Fixed — benchmark integrity

  • reasoning/seed_tasks.jsonl — replaced 10 word-for-word identical "scenario N" variants with 10 genuinely distinct scenarios covering cache invalidation, circuit-breaker logic, Gate v2 decisions, patch tradeoffs, schema migration safety, path-traversal security, canary statistics, CI test-selection failure modes, rollback/schema conflicts, and feature-flag consistency. The incumbent scores 0.550 (was 1.000) — a more honest signal.
  • quantization_retention/seed_tasks.jsonl — replaced 10 "bundle N" variants with 10 distinct quantization-reasoning tasks covering retention calculations, q8_0-vs-q4_K_M tradeoffs, gate decisions, byte-level architecture implications, SHA-256 integrity expectations, and RAG interaction effects.

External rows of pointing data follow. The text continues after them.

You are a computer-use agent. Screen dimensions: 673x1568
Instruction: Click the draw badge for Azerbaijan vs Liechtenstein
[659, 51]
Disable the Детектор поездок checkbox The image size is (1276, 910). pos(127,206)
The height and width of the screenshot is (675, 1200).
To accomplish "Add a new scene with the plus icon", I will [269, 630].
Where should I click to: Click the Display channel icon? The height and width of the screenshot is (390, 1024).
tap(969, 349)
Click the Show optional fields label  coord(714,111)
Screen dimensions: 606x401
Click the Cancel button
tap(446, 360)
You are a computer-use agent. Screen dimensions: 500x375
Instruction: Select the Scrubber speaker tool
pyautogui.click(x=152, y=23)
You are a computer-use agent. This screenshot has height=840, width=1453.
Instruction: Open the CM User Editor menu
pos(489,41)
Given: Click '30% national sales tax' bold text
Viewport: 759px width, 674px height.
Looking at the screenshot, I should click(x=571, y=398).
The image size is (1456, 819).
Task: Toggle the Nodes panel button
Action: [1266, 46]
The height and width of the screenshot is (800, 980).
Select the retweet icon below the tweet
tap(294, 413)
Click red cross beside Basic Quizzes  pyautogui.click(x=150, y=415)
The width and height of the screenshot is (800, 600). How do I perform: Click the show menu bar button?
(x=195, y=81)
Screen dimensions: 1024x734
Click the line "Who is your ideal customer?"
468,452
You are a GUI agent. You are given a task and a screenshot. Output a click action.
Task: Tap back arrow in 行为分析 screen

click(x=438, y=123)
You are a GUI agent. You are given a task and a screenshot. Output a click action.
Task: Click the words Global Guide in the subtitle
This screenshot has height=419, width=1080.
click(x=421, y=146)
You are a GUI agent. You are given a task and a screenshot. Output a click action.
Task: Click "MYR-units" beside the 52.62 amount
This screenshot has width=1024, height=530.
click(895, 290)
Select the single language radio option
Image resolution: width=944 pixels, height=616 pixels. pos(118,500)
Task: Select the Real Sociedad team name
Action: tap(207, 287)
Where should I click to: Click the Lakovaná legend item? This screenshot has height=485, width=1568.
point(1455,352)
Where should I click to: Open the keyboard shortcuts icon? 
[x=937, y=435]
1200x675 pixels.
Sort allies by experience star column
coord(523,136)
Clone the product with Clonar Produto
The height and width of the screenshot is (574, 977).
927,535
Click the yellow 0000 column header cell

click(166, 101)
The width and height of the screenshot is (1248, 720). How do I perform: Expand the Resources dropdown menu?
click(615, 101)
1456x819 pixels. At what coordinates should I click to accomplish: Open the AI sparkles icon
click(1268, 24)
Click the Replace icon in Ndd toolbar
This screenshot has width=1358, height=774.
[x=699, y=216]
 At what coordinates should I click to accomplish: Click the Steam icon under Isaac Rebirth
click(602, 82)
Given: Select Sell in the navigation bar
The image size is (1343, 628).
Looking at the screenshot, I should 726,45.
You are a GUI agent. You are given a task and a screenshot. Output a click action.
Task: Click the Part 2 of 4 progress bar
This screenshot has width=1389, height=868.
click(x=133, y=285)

Changed — rubric hardening (scorers/rubric.py)

  • Added _is_keyword_soup() guard: a response with no sentence-ending punctuation and fewer than 60 words scores 0 on all keyword-presence checks regardless of which keywords appear. Responses shorter than 80 chars or fewer than 12 words are also flagged.
  • All _contains_any() calls inside score_record and _score_retention now accept a soup: bool parameter; when True, content checks short-circuit to False.
  • _is_substantial() now requires both character length ≥ 80 AND sentence-ending punctuation (was: length ≥ 60 only).
  • score_record and _score_retention both return keyword_soup_detected: bool in their result dicts.
  • A pure keyword-dump response ("constraint preserve boundary interface risk tradeoff...") that previously scored 1.0 on reasoning, planning, critique, repair, calibration, and compression now scores 0.0 on all.
  • SOUP_EXEMPT_CAPABILITIES frozenset exempts factual-recall capabilities (out_of_domain, english_understanding, instruction_following, etc.) from the soup guard — short direct answers remain valid there.

Fixed — test suite

  • tests/test_arc_core_fixes.py — replaced hard import torch at module level with pytest.importorskip("torch") so the file is collected and its non-torch tests run (rubric checks, config checks); torch-dependent tests are skipped gracefully when torch is absent rather than erroring out and blocking the entire collection.
  • Added tests/test_audit_remediation.py — 54 new tests covering: keyword-soup detection on word-lists / empty / single-word inputs; soup guard zeroing scores on all 9 prose capability families; prose responses scoring non-zero; keyword_soup_detected flag present in all score paths; benchmark template-diversity (no scenario-N duplicates); task-id uniqueness and non-empty prompts across all benchmark files; and incumbent model producing diverse responses on the new reasoning suite.
  • Total test count: 120 passed, 1 skipped (torch tests deferred).